EXERCISE OBJECTIVE:
Extract the full set of records, then give each one again exactly.

Stored dataset items:
▼
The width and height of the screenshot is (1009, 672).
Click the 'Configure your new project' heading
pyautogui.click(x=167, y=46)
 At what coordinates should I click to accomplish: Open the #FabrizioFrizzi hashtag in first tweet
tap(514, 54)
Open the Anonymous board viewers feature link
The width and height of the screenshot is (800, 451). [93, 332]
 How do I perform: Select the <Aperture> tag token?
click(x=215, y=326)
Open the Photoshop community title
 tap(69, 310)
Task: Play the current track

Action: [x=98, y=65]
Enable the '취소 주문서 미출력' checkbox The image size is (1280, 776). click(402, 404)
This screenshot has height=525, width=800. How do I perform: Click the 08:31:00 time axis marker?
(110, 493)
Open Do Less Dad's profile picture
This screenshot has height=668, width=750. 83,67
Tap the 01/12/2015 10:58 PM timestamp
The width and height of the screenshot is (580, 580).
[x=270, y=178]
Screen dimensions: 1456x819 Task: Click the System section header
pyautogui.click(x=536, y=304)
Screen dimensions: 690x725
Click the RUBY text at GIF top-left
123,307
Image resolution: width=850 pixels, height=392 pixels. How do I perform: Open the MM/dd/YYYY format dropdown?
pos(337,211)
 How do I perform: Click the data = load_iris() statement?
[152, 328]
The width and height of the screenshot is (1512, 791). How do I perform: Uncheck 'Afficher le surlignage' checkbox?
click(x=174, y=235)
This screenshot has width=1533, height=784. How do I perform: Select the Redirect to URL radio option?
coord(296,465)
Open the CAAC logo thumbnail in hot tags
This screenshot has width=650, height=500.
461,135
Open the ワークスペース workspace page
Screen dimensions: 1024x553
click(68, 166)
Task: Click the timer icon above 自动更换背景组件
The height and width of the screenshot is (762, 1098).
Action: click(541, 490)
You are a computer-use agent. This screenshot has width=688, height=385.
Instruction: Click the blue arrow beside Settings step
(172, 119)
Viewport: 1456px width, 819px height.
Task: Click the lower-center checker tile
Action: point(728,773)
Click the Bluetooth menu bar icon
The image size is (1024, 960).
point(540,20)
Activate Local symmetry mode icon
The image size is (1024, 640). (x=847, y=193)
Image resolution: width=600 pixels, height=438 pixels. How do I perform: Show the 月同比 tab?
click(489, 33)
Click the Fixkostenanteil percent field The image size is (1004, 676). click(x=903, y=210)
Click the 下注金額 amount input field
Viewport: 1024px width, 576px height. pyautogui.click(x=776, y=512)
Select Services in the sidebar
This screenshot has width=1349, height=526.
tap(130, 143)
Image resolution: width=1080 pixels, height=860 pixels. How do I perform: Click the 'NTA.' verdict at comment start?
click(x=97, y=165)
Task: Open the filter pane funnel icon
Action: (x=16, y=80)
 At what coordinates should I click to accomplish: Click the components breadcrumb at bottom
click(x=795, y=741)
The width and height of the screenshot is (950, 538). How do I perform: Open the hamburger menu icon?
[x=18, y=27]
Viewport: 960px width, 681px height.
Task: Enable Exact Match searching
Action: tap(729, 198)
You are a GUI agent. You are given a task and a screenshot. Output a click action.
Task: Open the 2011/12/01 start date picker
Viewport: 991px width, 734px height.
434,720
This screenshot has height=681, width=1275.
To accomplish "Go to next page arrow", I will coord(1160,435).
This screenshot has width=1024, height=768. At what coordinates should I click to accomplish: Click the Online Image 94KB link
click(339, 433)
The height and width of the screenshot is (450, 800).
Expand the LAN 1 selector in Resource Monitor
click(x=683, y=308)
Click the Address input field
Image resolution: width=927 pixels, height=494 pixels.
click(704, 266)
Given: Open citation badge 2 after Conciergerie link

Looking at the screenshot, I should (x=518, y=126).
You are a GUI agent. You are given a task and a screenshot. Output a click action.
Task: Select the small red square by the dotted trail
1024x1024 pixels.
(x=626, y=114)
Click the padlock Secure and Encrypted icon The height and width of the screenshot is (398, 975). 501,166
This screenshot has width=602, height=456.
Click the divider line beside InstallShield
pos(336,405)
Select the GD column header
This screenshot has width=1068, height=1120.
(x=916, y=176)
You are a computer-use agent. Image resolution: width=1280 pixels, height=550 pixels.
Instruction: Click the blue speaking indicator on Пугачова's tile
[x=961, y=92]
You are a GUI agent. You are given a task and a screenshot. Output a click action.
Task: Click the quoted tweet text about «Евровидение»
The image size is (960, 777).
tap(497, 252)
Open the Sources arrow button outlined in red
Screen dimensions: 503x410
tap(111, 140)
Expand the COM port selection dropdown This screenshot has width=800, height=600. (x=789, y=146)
▲
ANSWER TO THIS TASK:
The width and height of the screenshot is (1009, 672).
Click the 'Configure your new project' heading
pyautogui.click(x=167, y=46)
 At what coordinates should I click to accomplish: Open the #FabrizioFrizzi hashtag in first tweet
tap(514, 54)
Open the Anonymous board viewers feature link
The width and height of the screenshot is (800, 451). [93, 332]
 How do I perform: Select the <Aperture> tag token?
click(x=215, y=326)
Open the Photoshop community title
 tap(69, 310)
Task: Play the current track

Action: [x=98, y=65]
Enable the '취소 주문서 미출력' checkbox The image size is (1280, 776). click(402, 404)
This screenshot has height=525, width=800. How do I perform: Click the 08:31:00 time axis marker?
(110, 493)
Open Do Less Dad's profile picture
This screenshot has height=668, width=750. 83,67
Tap the 01/12/2015 10:58 PM timestamp
The width and height of the screenshot is (580, 580).
[x=270, y=178]
Screen dimensions: 1456x819 Task: Click the System section header
pyautogui.click(x=536, y=304)
Screen dimensions: 690x725
Click the RUBY text at GIF top-left
123,307
Image resolution: width=850 pixels, height=392 pixels. How do I perform: Open the MM/dd/YYYY format dropdown?
pos(337,211)
 How do I perform: Click the data = load_iris() statement?
[152, 328]
The width and height of the screenshot is (1512, 791). How do I perform: Uncheck 'Afficher le surlignage' checkbox?
click(x=174, y=235)
This screenshot has width=1533, height=784. How do I perform: Select the Redirect to URL radio option?
coord(296,465)
Open the CAAC logo thumbnail in hot tags
This screenshot has width=650, height=500.
461,135
Open the ワークスペース workspace page
Screen dimensions: 1024x553
click(68, 166)
Task: Click the timer icon above 自动更换背景组件
The height and width of the screenshot is (762, 1098).
Action: click(541, 490)
You are a computer-use agent. This screenshot has width=688, height=385.
Instruction: Click the blue arrow beside Settings step
(172, 119)
Viewport: 1456px width, 819px height.
Task: Click the lower-center checker tile
Action: point(728,773)
Click the Bluetooth menu bar icon
The image size is (1024, 960).
point(540,20)
Activate Local symmetry mode icon
The image size is (1024, 640). (x=847, y=193)
Image resolution: width=600 pixels, height=438 pixels. How do I perform: Show the 月同比 tab?
click(489, 33)
Click the Fixkostenanteil percent field The image size is (1004, 676). click(x=903, y=210)
Click the 下注金額 amount input field
Viewport: 1024px width, 576px height. pyautogui.click(x=776, y=512)
Select Services in the sidebar
This screenshot has width=1349, height=526.
tap(130, 143)
Image resolution: width=1080 pixels, height=860 pixels. How do I perform: Click the 'NTA.' verdict at comment start?
click(x=97, y=165)
Task: Open the filter pane funnel icon
Action: (x=16, y=80)
 At what coordinates should I click to accomplish: Click the components breadcrumb at bottom
click(x=795, y=741)
The width and height of the screenshot is (950, 538). How do I perform: Open the hamburger menu icon?
[x=18, y=27]
Viewport: 960px width, 681px height.
Task: Enable Exact Match searching
Action: tap(729, 198)
You are a GUI agent. You are given a task and a screenshot. Output a click action.
Task: Open the 2011/12/01 start date picker
Viewport: 991px width, 734px height.
434,720
This screenshot has height=681, width=1275.
To accomplish "Go to next page arrow", I will coord(1160,435).
This screenshot has width=1024, height=768. At what coordinates should I click to accomplish: Click the Online Image 94KB link
click(339, 433)
The height and width of the screenshot is (450, 800).
Expand the LAN 1 selector in Resource Monitor
click(x=683, y=308)
Click the Address input field
Image resolution: width=927 pixels, height=494 pixels.
click(704, 266)
Given: Open citation badge 2 after Conciergerie link

Looking at the screenshot, I should (x=518, y=126).
You are a GUI agent. You are given a task and a screenshot. Output a click action.
Task: Select the small red square by the dotted trail
1024x1024 pixels.
(x=626, y=114)
Click the padlock Secure and Encrypted icon The height and width of the screenshot is (398, 975). 501,166
This screenshot has width=602, height=456.
Click the divider line beside InstallShield
pos(336,405)
Select the GD column header
This screenshot has width=1068, height=1120.
(x=916, y=176)
You are a computer-use agent. Image resolution: width=1280 pixels, height=550 pixels.
Instruction: Click the blue speaking indicator on Пугачова's tile
[x=961, y=92]
You are a GUI agent. You are given a task and a screenshot. Output a click action.
Task: Click the quoted tweet text about «Евровидение»
The image size is (960, 777).
tap(497, 252)
Open the Sources arrow button outlined in red
Screen dimensions: 503x410
tap(111, 140)
Expand the COM port selection dropdown This screenshot has width=800, height=600. (x=789, y=146)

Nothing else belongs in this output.